Les préparatifs de mariage

les preparatifs de mariage

   

Les  noces : "c'était un tralala ! " Avant la guerre il y avait de grosses noces. On invitait la famille et les amis. Quelquefois, tous les artisans étaient invités". " Je me souviens d'un gros et beau mariage en 1937, ou il y avait 250 personnes !" C'était l'occasionn de rencontrer d'autres jeunes.

Ceux qui venaient au mariage apportaient un petit quelque chose : des volailles (pas souvent des canards), des oeufs, du fromage de chèvre.... On servait souvent du poulet pas du lapin c'etait trop ordinnaire. 

Les repas etaient composés de :

- Hors d'oeuvre : souvent des legumes crus, melons artichats, quelque fois des asperges ( pas souvent car les asperges étaient cheres!) ou de la soupe.

-  Poisson avec de la mayonnaise, comme des gros merlus cuits dans des poissonnieres, accompagnés d'oeufs durs et de tomates.

- Plat en sauce : Blanquette de veau, bourguignon, langue...

- Plat principal : poulet, canard accompagnés de légumes de saison et de haricots verts. Quelquefois il y avait du roti ou du chevreau à l'ail vert accompagné de mojhetes demi seches.

- Fromages du Poitou confectionnés par les femmes.
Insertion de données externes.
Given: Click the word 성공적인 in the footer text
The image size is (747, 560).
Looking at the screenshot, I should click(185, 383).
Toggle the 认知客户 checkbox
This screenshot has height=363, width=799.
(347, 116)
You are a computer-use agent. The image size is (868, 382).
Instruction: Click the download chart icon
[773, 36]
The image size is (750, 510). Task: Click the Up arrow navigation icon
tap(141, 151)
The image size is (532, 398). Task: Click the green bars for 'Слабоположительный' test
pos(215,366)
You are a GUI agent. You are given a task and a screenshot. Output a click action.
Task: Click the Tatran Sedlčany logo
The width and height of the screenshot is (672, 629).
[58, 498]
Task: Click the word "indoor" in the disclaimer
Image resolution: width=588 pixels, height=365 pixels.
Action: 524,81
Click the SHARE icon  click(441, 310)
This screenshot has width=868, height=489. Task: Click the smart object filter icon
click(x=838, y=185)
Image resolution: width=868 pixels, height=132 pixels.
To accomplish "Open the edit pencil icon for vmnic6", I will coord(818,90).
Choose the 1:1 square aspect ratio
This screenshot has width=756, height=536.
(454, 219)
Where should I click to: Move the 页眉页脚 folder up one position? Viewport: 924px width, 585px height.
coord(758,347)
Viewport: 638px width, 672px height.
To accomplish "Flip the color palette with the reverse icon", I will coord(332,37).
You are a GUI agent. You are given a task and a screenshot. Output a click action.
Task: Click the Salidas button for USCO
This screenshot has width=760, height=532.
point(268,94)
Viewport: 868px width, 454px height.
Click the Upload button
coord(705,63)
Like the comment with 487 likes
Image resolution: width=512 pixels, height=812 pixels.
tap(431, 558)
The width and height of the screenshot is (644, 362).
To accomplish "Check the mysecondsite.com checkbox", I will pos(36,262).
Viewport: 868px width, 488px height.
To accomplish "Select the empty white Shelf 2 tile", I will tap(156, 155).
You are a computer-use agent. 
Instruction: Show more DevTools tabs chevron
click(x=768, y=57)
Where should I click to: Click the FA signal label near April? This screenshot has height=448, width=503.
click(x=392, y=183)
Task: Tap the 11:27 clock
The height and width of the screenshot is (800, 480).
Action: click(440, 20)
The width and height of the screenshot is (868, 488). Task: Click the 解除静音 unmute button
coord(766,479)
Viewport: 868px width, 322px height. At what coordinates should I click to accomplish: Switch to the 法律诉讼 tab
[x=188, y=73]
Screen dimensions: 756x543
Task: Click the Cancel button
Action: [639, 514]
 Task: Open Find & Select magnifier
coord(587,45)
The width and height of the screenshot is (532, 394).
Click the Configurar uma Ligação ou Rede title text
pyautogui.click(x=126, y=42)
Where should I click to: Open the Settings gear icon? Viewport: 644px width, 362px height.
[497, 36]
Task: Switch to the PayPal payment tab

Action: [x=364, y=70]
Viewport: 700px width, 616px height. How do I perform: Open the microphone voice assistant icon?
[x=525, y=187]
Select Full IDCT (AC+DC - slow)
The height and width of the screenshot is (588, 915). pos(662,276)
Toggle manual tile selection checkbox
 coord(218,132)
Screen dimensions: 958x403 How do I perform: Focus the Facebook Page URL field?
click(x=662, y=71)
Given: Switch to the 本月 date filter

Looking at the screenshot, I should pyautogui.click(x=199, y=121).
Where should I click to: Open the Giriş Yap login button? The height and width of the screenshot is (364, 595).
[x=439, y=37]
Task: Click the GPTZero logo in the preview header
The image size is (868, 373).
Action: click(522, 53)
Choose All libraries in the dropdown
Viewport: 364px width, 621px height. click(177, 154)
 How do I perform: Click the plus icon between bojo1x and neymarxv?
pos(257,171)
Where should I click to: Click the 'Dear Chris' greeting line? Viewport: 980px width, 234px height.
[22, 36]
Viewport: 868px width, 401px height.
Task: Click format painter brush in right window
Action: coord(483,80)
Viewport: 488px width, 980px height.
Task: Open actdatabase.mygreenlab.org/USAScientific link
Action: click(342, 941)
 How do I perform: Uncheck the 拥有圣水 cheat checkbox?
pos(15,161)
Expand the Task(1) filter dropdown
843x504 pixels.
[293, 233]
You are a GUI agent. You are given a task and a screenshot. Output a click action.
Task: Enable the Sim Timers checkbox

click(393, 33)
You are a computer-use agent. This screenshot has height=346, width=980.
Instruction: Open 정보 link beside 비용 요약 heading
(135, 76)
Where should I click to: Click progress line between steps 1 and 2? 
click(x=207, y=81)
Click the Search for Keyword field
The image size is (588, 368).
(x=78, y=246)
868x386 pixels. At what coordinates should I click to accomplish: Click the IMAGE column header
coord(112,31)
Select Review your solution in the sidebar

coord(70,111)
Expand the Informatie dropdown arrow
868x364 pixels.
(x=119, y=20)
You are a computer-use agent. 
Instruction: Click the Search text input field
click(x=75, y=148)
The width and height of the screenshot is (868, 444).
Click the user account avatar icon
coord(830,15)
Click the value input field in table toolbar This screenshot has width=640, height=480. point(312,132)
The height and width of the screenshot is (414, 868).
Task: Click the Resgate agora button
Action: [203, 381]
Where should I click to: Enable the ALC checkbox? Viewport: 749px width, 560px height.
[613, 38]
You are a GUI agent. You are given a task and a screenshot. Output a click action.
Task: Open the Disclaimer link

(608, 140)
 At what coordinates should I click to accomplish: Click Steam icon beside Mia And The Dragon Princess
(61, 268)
- Dessert : la piece montée, composée de choux à la crème fabriqués par la cuisienère, était le dessert des mariages. On pouvait aussi y manger des oeufs au lait et autres entremets accompagnés de tourteaux, gateaux secs et pain de savoie. Il ne fallait pas casser les blancs montés en neige ! Surtout pas de courants d'air car ils risquaient de retomber ! On se mettait à la porte du four pour incorporer les blancs en neige ! C'était fragile !

Pour les petits repas ces gateaux etaient faits dans un "mol" avec 2 "beurleres" et 3 pieds (recipient de la grandeur d'un plat, fermé par un couvercle avec deux poignées et trois pieds), qu'on appuyait sur la braise, et dont on garnissait le dessus du couvercle avec de la braise pour faire une cuisson comme dans un four. On se servait aussi d'un "calin" (plat allongé avec un couvercle sur lequel on mettait de la braise pour faire cuire la viande.

 

Le tout était arrosé de bon vin, du blanc, du rouge, acheté chez le marchand.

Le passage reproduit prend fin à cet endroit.